Content starts
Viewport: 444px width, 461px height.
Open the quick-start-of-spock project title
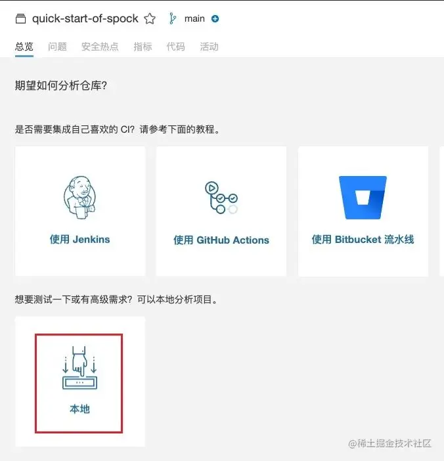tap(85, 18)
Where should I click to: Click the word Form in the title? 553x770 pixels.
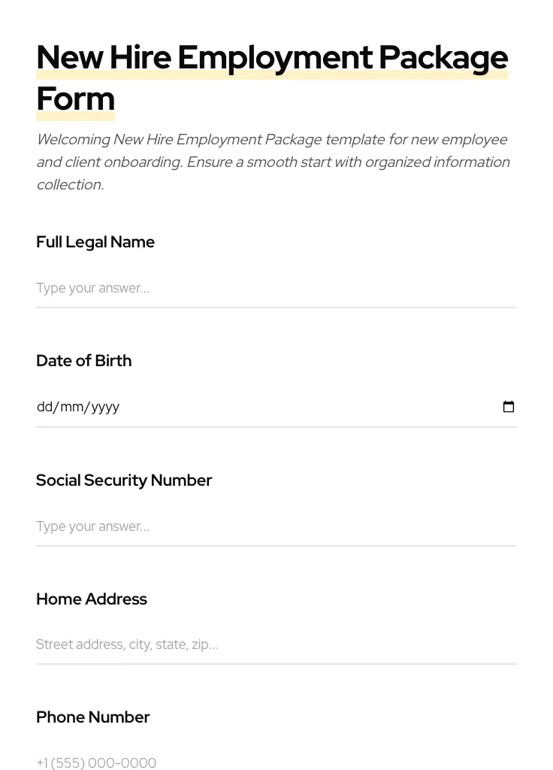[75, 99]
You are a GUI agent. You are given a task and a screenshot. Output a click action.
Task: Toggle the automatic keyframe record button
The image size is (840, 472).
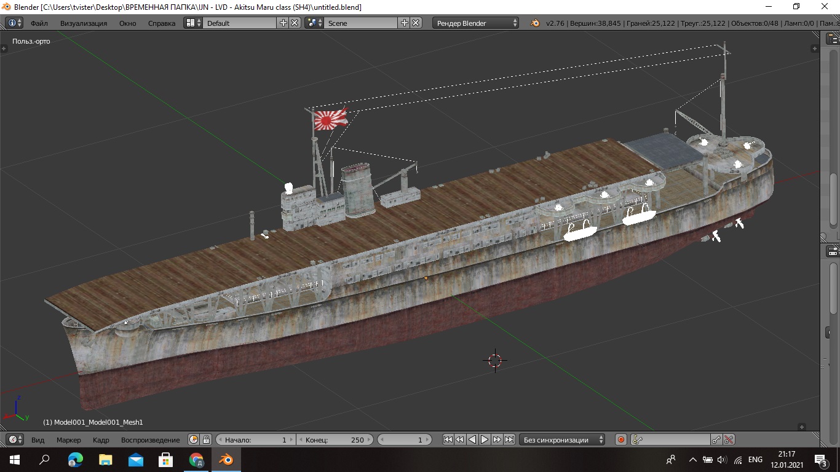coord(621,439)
Content ends
Content starts
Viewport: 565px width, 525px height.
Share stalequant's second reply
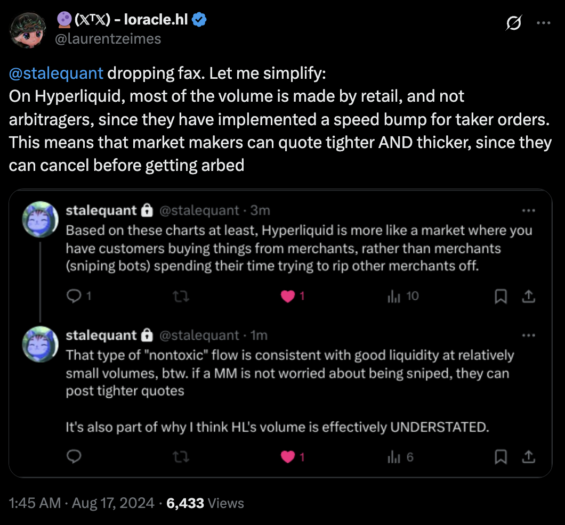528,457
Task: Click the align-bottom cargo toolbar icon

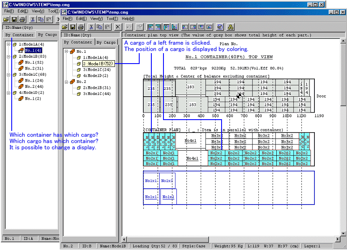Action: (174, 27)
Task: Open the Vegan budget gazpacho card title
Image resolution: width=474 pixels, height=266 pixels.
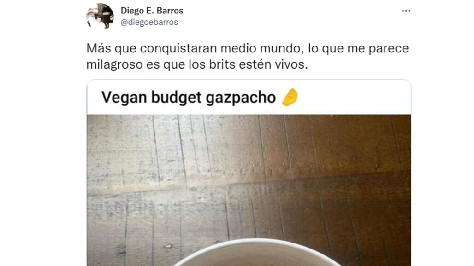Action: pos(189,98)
Content ends
**What is needed:**
Lines of the material may hold the string "Viewport". Copy each one that does.

**Written solution:**
Viewport: 444px width, 461px height.
Viewport: 565px width, 525px height.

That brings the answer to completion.